When I woke up Saturday morning, I was still in a fight with my girlfriend. The worst. So I made breakfast and turned on the 2002 Nets-Pacers game that lives on my DVR. Keith Van Horn put his hand on my shoulder. “Just give her a call. This’ll be fine.” Aaron Williams grabbed an offensive rebound. I felt better. Yeah, things will be fine.
Sports don’t matter, but they can help.
Later that Saturday night — five days after hurricane Sandy decimated much of the area — the Nets were scheduled to play their rescheduled home opener against the Raptors. In the shadow of the storm, this seemed dumb. Many people were still without power, without heat and without any dry possessions. But the game was a go, now reframed as a salve instead of celebration. Again, sports don’t matter, but they can help.
And how did the Nets plan on making fans forget about the destruction that lay outside of the Barclays’ walls? By unveiling a new, insane-looking mascot. Unfurl the “Mission Accomplished” banner! Four more years! Yes we can! Sly is dead and the BrooklyKnight is alive!
Even if the BrooklyKnight had descended from the ceiling holding Sly’s severed head, no one would have noticed because oh my god this dude is the craziest looking thing to ever touch an NBA court. Look at him. Drink it in. Believe.
I swear, that is something that happened before an NBA game in 2012. Watch it again. I know! Jay-Z and Beyonce had to look at this dude and now he takes up real estate in their millionaire brains right next to their ATM pins and brunches at The Spotted Pig and Obama fundraising galas. If I ever meet either of them, this mascot is the first thing I will ask them about.
Nets executives, listen: You’re going to hear a lot of negative feedback regarding the new mascot. Do not listen. You just introduced the goofiest thing ever affiliated with an NBA team. You put chain nets around his shoulders and metal kneepads on his legs? Brilliant. You like those helmets Daft Punk wear? Me too. And he’s just wearing some real plain sneakers with floppy laces? He’s the best. You have gifted Nets fans a mascot we can trust. You either die a hero, or you live long enough to see yourself become some dude with a shiny face. With great power comes great responsibility; the Nets took this responsibility and turned it into something very dazzling and bizarre. Thank you. Facebook commenter Ian Rioan puts it best: “Cool, but I miss Sly. He was great. I’m sure the Knight will be cool too.” I’m sure he will be, Ian.
But in all honesty, having a mascot for a team that has Reggie Evans on the roster seems redundant.
Before tip-off, Deron, Brook and Wallace traded jerseys with Brooklyn Dodgers Ralph Branca and Joe Pignatano and Gil Hodges’s son, Gil Hodges Jr. It seemed neat for some people. David Stern took the mic and was booed, because the fine people of Brooklyn know what you’re supposed to do when David Stern is holding a microphone. It also made for a sweet moment when Deron rushed to put his arm around the commissioner to try and calm the masses. Unfortunately, I don’t know what Stern or Deron or Marty Markowitz said because the speakers on my side of the arena weren’t working all night. It was most likely a result of the storm and a small reminder of reality outside.

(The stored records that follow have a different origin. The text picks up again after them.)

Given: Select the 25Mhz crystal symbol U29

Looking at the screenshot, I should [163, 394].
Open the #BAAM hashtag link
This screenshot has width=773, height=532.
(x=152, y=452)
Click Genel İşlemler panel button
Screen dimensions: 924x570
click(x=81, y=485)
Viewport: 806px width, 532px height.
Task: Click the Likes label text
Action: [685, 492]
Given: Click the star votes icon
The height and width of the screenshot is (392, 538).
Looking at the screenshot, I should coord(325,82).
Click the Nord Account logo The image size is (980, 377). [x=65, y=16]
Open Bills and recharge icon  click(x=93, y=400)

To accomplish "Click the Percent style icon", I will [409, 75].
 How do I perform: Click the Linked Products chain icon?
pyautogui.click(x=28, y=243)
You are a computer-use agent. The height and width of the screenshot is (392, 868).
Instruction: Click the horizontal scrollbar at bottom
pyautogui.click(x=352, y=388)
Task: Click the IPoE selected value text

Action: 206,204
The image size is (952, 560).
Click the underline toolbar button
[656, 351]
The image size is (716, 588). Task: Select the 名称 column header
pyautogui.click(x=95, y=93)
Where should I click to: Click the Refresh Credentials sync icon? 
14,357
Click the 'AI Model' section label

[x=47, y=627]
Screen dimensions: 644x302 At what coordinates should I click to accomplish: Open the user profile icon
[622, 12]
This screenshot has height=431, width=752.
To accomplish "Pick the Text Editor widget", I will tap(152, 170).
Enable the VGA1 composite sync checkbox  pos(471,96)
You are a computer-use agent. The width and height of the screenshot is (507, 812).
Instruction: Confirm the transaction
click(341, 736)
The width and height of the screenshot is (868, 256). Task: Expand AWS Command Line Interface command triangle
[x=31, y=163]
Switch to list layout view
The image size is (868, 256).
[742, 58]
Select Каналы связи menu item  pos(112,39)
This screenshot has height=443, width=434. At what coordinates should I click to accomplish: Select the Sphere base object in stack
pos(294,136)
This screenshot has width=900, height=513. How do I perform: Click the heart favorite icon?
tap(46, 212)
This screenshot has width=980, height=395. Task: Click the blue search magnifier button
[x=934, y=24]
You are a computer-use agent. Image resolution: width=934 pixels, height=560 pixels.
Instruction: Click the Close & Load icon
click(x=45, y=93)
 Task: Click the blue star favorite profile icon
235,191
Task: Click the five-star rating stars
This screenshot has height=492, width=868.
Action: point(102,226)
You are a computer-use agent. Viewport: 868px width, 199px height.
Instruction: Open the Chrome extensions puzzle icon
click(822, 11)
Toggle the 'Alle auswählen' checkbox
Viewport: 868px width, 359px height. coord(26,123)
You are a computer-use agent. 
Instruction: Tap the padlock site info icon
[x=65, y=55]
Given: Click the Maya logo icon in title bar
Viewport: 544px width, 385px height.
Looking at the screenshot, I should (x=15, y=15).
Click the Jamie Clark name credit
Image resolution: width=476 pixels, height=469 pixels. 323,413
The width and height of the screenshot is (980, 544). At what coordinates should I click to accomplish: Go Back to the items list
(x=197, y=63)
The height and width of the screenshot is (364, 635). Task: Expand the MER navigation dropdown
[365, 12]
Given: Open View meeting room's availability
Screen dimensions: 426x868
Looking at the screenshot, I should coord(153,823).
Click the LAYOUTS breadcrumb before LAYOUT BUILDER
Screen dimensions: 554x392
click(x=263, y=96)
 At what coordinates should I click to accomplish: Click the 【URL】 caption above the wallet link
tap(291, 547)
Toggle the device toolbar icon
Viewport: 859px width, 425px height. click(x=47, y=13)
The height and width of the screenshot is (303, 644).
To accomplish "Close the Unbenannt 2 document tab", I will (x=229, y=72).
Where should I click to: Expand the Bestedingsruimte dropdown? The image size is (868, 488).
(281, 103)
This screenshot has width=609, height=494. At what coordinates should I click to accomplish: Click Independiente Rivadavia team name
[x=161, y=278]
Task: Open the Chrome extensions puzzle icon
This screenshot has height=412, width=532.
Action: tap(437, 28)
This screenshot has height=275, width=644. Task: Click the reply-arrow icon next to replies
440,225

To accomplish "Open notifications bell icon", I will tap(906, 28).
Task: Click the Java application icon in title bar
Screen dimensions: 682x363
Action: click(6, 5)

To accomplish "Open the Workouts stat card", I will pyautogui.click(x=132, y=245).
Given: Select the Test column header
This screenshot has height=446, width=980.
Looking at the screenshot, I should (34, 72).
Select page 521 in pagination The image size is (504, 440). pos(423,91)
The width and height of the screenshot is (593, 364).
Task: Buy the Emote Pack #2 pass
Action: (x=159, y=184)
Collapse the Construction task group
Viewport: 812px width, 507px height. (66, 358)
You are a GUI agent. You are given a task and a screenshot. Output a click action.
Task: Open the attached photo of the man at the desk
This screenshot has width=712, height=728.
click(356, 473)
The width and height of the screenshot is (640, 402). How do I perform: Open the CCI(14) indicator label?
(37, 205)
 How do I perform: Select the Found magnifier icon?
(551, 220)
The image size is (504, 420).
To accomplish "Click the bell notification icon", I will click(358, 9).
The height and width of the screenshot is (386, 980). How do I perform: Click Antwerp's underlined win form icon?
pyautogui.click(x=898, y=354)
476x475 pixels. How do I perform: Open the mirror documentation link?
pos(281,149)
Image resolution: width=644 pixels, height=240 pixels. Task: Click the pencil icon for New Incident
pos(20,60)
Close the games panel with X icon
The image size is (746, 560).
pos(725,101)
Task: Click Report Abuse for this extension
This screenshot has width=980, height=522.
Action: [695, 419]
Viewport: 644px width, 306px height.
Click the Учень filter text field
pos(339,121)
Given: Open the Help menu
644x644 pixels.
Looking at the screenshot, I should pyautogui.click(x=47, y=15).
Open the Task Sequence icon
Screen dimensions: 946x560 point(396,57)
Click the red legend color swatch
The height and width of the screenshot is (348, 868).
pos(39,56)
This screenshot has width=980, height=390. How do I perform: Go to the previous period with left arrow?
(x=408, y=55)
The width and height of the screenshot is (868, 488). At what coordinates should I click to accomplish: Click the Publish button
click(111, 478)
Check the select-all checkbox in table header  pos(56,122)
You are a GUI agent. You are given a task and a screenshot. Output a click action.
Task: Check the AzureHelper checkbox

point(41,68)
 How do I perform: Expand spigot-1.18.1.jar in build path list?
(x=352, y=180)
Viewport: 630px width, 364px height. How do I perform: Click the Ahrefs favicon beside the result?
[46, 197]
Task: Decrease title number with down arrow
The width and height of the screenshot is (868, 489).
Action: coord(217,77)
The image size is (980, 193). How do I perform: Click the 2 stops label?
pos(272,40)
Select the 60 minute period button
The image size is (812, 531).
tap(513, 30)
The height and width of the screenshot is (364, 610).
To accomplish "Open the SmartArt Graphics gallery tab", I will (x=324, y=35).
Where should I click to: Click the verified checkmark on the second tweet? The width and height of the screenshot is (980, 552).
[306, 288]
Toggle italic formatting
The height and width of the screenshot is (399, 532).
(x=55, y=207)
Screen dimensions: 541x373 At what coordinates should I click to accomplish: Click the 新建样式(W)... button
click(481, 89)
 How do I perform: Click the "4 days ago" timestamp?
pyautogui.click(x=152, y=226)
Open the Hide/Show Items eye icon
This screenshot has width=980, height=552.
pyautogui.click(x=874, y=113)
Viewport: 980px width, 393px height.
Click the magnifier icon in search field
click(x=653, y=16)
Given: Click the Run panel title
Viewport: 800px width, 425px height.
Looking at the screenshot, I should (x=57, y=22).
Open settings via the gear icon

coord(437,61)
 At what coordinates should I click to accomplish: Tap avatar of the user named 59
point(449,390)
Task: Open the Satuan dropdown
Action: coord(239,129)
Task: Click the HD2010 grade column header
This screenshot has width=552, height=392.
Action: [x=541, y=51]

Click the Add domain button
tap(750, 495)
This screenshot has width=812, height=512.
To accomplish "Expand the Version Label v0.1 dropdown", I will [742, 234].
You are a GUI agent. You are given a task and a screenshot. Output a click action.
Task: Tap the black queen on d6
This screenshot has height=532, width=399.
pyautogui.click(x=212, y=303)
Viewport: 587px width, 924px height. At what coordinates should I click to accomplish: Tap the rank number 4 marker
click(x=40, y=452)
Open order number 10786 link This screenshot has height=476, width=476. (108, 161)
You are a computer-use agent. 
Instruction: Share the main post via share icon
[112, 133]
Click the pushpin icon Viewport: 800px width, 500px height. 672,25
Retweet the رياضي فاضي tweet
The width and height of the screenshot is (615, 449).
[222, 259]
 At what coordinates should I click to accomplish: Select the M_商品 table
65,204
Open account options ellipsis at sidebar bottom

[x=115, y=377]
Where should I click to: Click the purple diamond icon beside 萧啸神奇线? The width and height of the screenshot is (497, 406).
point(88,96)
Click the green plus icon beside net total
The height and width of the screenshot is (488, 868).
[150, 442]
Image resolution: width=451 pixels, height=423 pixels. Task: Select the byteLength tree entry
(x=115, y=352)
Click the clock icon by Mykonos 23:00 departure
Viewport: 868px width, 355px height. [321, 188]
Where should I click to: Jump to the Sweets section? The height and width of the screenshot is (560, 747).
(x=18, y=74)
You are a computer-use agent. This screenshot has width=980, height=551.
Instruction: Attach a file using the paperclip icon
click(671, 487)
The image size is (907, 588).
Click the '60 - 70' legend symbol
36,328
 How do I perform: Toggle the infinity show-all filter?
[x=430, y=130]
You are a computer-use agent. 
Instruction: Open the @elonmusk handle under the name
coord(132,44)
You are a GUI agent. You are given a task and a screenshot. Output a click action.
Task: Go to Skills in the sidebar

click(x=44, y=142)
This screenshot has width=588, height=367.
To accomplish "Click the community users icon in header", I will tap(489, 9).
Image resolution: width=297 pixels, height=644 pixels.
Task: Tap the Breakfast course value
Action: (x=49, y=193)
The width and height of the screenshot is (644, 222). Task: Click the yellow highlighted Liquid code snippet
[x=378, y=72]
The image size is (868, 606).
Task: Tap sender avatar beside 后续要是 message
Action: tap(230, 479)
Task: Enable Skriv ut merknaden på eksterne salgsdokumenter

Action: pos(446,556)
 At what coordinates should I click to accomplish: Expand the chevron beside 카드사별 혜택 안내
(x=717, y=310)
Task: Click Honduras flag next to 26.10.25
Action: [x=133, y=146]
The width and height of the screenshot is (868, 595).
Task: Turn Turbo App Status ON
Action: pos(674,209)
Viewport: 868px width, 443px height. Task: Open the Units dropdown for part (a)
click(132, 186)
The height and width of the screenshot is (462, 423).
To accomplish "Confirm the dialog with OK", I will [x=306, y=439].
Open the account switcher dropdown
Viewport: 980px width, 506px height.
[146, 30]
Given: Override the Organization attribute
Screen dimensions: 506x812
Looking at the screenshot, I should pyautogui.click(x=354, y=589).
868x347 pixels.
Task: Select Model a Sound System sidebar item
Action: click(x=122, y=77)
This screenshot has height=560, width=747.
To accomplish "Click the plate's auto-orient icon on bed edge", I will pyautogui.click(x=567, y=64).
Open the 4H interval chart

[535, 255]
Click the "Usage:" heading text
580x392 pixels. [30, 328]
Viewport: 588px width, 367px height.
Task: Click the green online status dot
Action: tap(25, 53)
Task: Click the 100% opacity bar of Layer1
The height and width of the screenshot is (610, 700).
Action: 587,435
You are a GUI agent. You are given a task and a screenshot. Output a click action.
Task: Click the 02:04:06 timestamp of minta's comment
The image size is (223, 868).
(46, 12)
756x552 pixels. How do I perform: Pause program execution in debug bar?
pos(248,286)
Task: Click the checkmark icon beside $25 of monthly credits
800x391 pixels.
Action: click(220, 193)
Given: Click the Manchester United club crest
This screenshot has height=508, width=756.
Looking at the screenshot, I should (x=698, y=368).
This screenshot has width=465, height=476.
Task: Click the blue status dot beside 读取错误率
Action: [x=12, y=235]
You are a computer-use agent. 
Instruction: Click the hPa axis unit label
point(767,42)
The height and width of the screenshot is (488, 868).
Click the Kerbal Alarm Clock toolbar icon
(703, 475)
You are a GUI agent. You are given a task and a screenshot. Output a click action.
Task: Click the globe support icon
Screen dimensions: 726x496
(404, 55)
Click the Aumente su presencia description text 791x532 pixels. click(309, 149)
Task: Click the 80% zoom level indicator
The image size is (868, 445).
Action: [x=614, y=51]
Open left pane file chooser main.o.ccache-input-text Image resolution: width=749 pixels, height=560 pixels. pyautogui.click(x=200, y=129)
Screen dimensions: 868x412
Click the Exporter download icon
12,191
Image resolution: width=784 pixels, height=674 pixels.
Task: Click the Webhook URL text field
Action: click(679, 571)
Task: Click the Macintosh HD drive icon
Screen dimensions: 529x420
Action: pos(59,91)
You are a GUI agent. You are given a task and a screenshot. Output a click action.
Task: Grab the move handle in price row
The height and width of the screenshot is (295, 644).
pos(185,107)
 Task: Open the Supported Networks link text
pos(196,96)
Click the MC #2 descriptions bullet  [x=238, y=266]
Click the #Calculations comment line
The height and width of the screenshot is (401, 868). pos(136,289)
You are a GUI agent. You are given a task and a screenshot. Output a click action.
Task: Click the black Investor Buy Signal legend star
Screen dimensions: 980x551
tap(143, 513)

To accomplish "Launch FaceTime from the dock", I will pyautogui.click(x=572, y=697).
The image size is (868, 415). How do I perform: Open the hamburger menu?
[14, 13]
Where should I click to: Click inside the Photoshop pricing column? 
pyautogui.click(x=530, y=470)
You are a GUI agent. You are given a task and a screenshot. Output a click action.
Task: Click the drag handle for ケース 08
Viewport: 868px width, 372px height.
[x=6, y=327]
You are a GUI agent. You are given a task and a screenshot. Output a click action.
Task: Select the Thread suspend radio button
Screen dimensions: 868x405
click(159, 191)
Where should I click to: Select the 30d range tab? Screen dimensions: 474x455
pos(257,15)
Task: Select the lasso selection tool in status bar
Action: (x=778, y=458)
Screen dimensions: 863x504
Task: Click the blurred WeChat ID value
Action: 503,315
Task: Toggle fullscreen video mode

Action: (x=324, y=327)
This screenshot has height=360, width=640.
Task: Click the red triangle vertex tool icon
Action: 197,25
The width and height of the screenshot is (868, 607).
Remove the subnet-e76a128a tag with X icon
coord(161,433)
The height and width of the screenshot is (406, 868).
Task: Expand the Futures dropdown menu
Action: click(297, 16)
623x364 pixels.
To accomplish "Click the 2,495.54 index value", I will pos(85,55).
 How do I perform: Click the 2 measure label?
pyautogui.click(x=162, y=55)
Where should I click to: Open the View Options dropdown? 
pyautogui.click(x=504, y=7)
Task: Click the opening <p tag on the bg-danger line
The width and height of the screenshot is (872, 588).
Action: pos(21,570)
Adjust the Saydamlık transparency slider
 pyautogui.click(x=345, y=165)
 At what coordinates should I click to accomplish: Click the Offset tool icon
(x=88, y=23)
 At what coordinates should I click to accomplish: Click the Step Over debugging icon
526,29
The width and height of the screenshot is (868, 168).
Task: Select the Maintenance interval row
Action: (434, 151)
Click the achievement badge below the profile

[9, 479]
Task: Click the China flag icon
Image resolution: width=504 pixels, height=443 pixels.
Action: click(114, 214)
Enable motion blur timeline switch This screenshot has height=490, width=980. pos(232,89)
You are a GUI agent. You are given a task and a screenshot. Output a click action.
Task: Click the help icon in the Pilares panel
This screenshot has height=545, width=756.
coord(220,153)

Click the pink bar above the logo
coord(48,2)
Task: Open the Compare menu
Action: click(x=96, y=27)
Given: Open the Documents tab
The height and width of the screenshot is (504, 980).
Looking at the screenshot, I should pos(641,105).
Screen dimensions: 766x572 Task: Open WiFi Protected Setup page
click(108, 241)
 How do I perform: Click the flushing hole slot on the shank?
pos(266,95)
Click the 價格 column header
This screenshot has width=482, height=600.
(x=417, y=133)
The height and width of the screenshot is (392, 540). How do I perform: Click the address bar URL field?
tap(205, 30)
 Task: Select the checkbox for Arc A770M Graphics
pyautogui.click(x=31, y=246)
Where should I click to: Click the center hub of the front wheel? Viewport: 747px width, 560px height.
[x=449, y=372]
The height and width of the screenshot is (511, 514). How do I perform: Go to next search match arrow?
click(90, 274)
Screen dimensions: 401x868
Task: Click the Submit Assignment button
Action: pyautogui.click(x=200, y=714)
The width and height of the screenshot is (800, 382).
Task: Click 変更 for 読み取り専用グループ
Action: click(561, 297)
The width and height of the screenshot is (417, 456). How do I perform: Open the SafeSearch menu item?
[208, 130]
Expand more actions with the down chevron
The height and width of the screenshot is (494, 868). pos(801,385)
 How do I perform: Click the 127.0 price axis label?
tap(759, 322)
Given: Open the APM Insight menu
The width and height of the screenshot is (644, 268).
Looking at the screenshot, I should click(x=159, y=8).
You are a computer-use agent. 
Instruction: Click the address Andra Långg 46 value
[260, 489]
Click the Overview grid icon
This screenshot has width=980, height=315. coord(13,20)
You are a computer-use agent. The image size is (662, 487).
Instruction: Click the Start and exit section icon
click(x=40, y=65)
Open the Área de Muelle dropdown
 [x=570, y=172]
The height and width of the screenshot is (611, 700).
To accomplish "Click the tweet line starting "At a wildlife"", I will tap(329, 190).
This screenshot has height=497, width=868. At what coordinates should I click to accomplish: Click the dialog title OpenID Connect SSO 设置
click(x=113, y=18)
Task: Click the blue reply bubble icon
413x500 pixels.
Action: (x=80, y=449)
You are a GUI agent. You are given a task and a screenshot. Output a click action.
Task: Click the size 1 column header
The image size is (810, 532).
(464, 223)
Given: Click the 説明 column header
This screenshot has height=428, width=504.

Then, the game happened, but Devin has covered that better than I can. What I can comment on, though, is the fans. Again, they were loud and passionate and a bit disjointed. (Except for the lady sitting in seat 1, row 16, section 209. You were rude. Sometimes other people in your row need to walk past you. This happens in every row of every arena at every single sporting event in the world, not just yours. When people are polite about moving past you, then you should be polite back. Otherwise, stay home.) The moment following tip-off, the crowd died for a moment. It seemed like a collective moment of panic: “Oh my god, the Brooklyn Nets are playing a real game. What do we do?” But then we all figured it out and screamed a bunch throughout the night. It was fun! Then that “Broooook-lyyyyyn” hymn started raining down as the game was inching closer to a Nets win. This thing works. It’s a wonderfully cocky send off, a celebratory eff you to the visiting team. Even Bey likes it. The Brooklyn Nets are undefeated.
On the bus back though New Jersey, you still see a lot of darkness, a reminder of all the houses and towns without power. All of us in the New Jersey/New York area, even those of us who weren’t directly harmed by the storm (especially us), have a lot of work ahead to restore normalcy. Sports are kind of a waste of time and resources. Those free shuttles that the Nets provided — that I used to get to Barclays, and loved — probably should have been offered to people who needed to get to work or to bring supplies to Breezy Point or Staten Island or Moonachie. But they weren’t. Maybe this game should have been postponed as well, but it wasn’t. Instead, a few thousand people got to ignore reality for a few hours and focus on dumb things like Brook Lopez’s lumbering efficiency and Beyonce’s bangs. A professional basketball game won’t rebuild any houses, but it does provide some respite from real life for a minute. It’s not the most noble or necessary thing in the world, but at least it comforted a few people. And honestly, what is the BrooklyKnight trying to do out there if not comfort the citizens?